Christianity – Kept to a nutshell, the early Christians, once Christianity became the state religion of Rome, began to view and regard Cybele’s cult as evil, even demonic. Under Emperor Valentinian II in the 4th century C.E., he officially banned the worship of Cybele and the goddess followers and devotees fell under a lot of hate and persecution. Under the rule of Justinian, objects of worship for Cybele and her temples were destroyed and eventually by the 6th century C.E., Cybele’s cult seems to have vanished.

It has been noted by others how the Basilica of the Vatican is apparently the same exact spot for where Cybele’s Temple once stood and that Christians celebrate the death and resurrection of Jesus Christ in the same place where Attis was once worshiped. Some will even go so far as to suggest that revering the Virgin Mary is merely another aspect of worshiping Cybele and many other ancient Mother Goddesses.

Montanism Christianity – Also known as New ProphecyNow I do find it fascinating that around 100 C.E. a former Galli priest of Cybele by the name of Montanus formed a Christian sect that worked to oppose Pauline Christianity.

In Pauline Christianity, those who followed the teachings of the Apostle Paul, it held a major influence into the formation of Christianity in terms of scriptural interpretations, cannon and dogma.

Montanus’ sect was considered very heretical to the Catholic Church and would eventually see all of its followers excommunicated.

In brief, Montanus believed himself to be a prophet of god and that women could also be bishops and presbyters. Where much of early Christian theology diminished the power and presence of women within religion, Montanus’ sought to keep it.

It’s also interesting to note a rather prominent example of a Pagan religion that Christianity and former followers of other religions attempting to adopt and add in their beliefs. Like Montanus equating Jesus with Attis and the celebrating of Easter with the resurrection of Jesus during Holy Week, the days between Good Friday and Easter is also the same period that Hilaria, observing and celebrating Attis’ resurrection was held.

Very interesting…

Rhea – Greek Goddess

Just as Cybele is the Great Mother of the Roman Pantheon, Rhea, her Grecian counterpart is the Great Mother of the Greek Pantheon of Gods. Thanks greatly to the influence of the Romans, many people will identify and equate Cybele with Rhea.

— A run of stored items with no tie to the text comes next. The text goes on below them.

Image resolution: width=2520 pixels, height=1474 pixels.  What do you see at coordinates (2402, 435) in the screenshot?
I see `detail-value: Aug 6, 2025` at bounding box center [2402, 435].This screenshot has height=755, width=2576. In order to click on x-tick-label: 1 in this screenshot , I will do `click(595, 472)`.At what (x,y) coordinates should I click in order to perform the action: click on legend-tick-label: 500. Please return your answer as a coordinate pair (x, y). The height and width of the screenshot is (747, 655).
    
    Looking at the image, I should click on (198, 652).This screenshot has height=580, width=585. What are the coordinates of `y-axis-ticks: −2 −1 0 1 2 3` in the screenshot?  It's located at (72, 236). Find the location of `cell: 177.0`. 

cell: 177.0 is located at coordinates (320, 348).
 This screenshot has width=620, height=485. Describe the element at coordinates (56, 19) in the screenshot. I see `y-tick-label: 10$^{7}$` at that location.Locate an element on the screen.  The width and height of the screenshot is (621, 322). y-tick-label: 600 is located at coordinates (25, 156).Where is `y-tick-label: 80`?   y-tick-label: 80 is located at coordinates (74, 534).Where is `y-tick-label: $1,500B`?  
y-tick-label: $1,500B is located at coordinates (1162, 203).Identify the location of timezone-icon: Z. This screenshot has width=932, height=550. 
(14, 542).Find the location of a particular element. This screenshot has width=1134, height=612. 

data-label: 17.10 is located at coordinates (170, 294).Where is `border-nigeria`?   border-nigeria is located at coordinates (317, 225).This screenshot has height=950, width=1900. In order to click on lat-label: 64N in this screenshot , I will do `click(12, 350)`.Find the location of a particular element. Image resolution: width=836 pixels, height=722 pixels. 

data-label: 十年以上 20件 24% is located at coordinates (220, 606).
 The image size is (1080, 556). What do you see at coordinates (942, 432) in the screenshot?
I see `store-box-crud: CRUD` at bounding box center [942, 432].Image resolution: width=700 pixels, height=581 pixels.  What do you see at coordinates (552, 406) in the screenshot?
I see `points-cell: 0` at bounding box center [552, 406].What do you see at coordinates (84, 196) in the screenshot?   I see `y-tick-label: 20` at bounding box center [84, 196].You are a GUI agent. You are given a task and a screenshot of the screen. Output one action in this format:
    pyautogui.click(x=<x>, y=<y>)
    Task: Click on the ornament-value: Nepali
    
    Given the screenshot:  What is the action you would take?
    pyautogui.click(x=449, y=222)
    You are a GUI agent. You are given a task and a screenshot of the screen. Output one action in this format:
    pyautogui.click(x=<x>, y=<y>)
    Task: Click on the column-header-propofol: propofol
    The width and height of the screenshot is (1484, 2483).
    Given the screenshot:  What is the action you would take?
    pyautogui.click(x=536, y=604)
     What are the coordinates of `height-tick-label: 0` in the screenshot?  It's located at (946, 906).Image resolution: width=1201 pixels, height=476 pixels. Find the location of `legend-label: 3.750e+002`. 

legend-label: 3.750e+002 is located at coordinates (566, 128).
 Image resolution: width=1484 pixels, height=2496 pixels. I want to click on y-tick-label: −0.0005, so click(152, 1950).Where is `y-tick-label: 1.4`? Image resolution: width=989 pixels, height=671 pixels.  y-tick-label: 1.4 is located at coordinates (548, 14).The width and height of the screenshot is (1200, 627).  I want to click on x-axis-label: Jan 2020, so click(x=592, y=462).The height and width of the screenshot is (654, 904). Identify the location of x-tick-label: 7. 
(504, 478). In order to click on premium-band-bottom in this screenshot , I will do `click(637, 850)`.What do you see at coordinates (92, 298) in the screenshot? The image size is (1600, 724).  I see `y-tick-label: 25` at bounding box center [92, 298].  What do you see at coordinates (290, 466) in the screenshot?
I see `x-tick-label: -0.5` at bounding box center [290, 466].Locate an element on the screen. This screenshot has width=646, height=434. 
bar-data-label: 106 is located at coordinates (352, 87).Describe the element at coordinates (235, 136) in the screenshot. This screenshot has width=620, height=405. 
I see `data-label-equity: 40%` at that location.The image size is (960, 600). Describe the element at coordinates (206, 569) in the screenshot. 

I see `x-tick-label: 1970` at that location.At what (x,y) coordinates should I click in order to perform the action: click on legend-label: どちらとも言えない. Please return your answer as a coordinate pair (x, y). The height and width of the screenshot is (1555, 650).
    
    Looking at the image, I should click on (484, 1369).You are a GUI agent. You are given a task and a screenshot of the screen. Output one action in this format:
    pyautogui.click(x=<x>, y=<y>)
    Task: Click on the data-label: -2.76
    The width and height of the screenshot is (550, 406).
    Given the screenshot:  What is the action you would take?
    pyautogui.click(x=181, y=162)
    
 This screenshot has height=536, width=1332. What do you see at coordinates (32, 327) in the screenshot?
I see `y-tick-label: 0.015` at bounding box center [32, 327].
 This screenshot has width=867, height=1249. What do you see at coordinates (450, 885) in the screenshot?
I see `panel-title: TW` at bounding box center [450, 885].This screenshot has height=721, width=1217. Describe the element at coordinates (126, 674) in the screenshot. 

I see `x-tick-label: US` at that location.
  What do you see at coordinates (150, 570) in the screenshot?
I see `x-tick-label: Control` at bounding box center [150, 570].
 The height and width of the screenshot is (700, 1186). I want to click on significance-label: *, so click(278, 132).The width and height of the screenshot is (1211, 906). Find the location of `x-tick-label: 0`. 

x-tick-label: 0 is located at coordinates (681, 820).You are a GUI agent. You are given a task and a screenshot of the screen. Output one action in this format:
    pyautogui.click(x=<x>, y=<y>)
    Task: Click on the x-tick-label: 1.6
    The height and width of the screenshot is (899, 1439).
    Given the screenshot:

The Romans were famous for subsuming many deities in their conquest across Europe, particularly the Mediterranean area, and identifying their gods with those of a conquered culture. The most famous being the Greeks, where many deities were renamed to those of Roman gods. Prominent examples like Zeus and Jupiter, Hera and Juno, Ares and Mars and so on down the line.

With the Hellenization of Latin literature, many Greek writers and even Roman writers rewrote and intertwined the myths of these two deities so that would virtually become one and the same. As the centuries have passed, the tradition of accepting both of these goddesses as one and the same has become generally accepted. Just that there are still some differences that separate the two.

Rhea’s best known story is with the birth of the Olympian gods. Cronus fearing that a son of his would kill him and take over, devoured all of his children as they were born. Rhea managed to rescue her youngest son, Zeus by tricking Cronus into swallowing a rock. She hid Zeus in the Dictean Cave in Crete. Zeus, after growing up, succeeded at overthrowing Cronus and rescuing his siblings.

Like Cybele, Rhea can help in easing the pain of childbirth and soothe the pain and difficulties that come with menstruation.